Mark Segal, publisher of Philadelphia Gay News and one of the activists present during the Stonewall riots, was among those left underwhelmed by Emmerich's take on history. Segal explained that the problem isn't as simple as Stonewall having a white, gay main character. "I don't think any of us are offended by the idea of white and gay," he clarified. "I am white and I am gay and I was there." Rather, the issue is that Emmerich created a self-insert character to be the protagonist of a historical event at which he was not present, rather than choosing to focus the story on any one of the many real life activists who were present.

Segal also criticizes Stonewall for giving such fleeting attention to the year that followed the riots, during which the number of openly LGBT activists in New York leapt from around 100 to the thousands that joined the very first Gay Pride March in 1970.

"What really is important, especially to those of us that were there... is Gay Liberation Front. From the ashes of Stonewall we built Gay Liberation Front, [which] unified the LGBT community, and that's what's important here: LGBT community. For the first time anywhere in the nation, all elements of the LGBT community united to form one organization. And we're talking about people who had drastically different political views. We have trans people, we have gay youth, we have lesbian separatists - all coming together under one roof to discuss what needs to be done.

"Once we have that the first thing on our agenda was beginning, for the first time in history, to define ourselves rather than allowing society to define us. We then became the first in-your-face LGBT organization saying, 'It's not what you think of us' to society. 'It's what we're demanding for us, not pleading or asking, but demanding because we're all human beings.'"

Roland Emmerich and Jeremy Irvine on the set of Stonewall

One of the aspects of Stonewall that has caused perhaps the most affront to the LGBT community is Emmerich's open admittance that he gave the movie a handsome, white, "straight-acting" all-American main character in order to make the story more marketable to straight people. Speaking to Metro, Emmerich explained:

"I was constantly thinking how could you tell a story of that time so people today could still relate to it... When you make gay films everybody says it's for gay people, but no it's not. The majority is straight, and I'm curious how many straight people will go and see it. I hope a lot of them."

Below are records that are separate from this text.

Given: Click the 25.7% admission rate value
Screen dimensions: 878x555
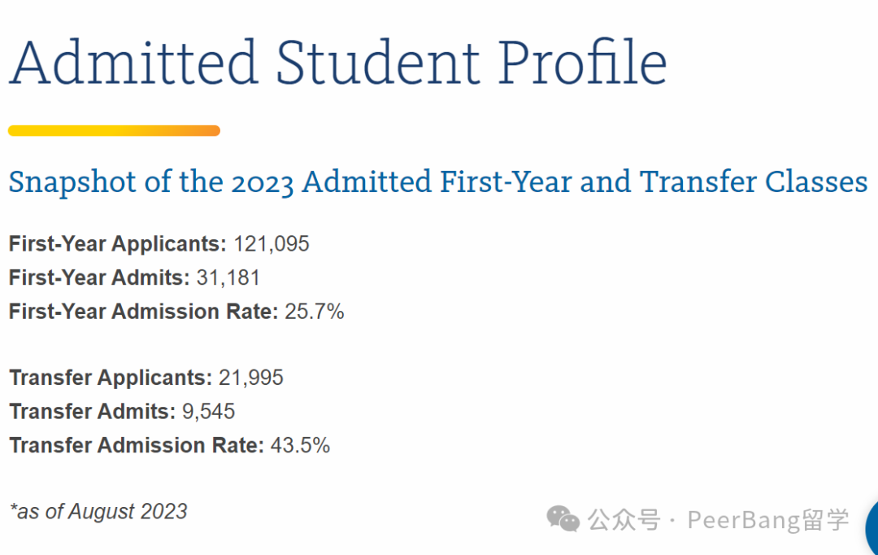Looking at the screenshot, I should point(315,312).
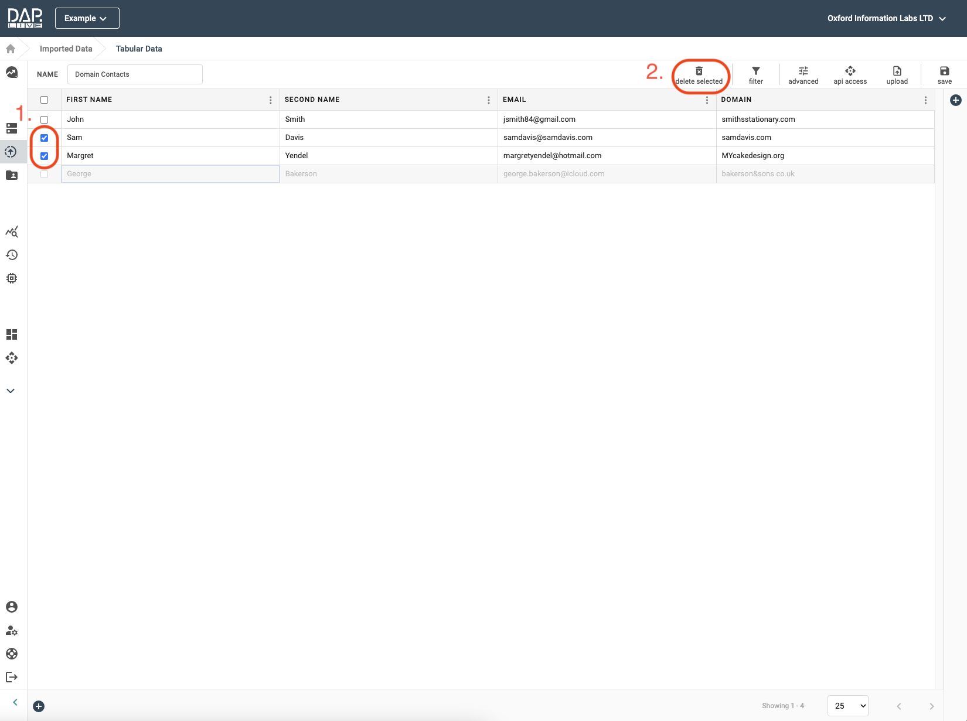Uncheck the Sam row checkbox
Image resolution: width=967 pixels, height=721 pixels.
point(44,138)
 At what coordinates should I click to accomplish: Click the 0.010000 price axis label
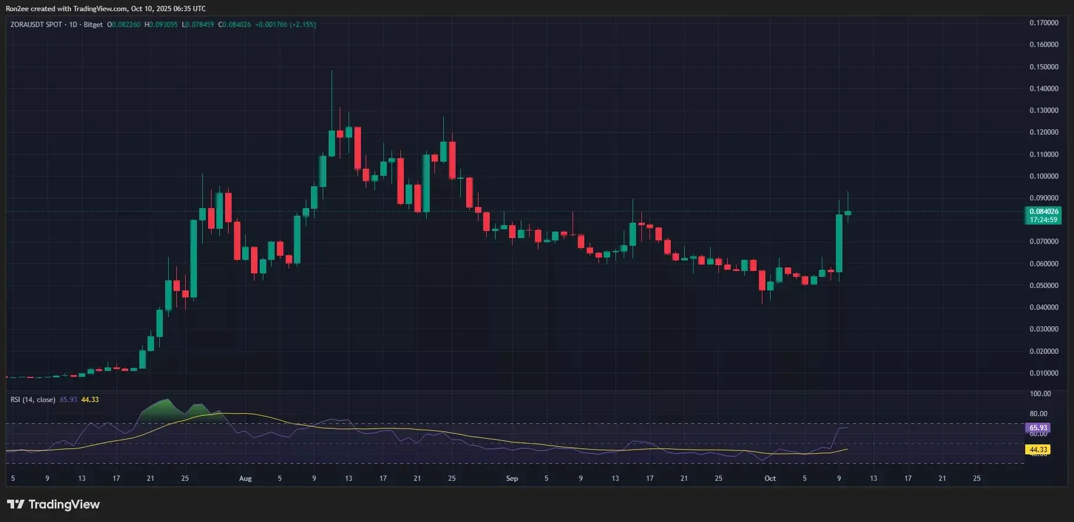[1043, 373]
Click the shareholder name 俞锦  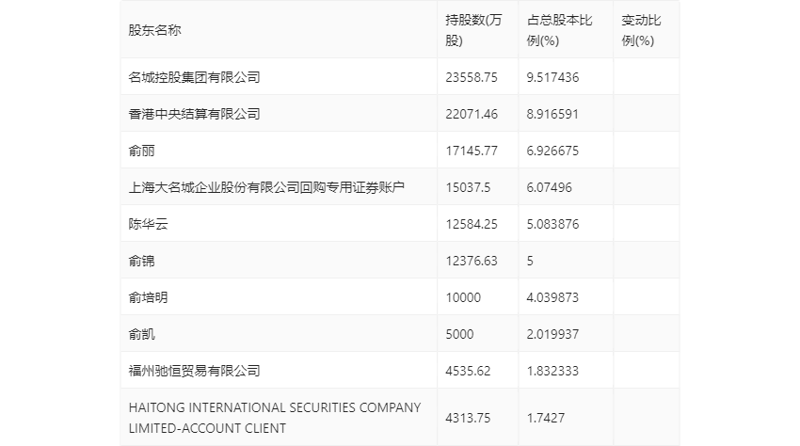(x=141, y=261)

This quote, more than anything, seems to encapsulate why Stonewall has elicited so many angry responses. The riots and the activism that followed were emblematic of LGBT people refusing to be bullied and dismissed merely because they made straight people feel uncomfortable. By inventing a protagonist whose express purpose is to make straight people feel more comfortable about all the trans characters and people of color in the supporting cast, then telling LGBT people that their minority status makes them not worth catering to, it's little wonder that Emmerich's take on Stonewall has been treated as a betrayal.

Stonewall releases in theaters on September 25th, 2015.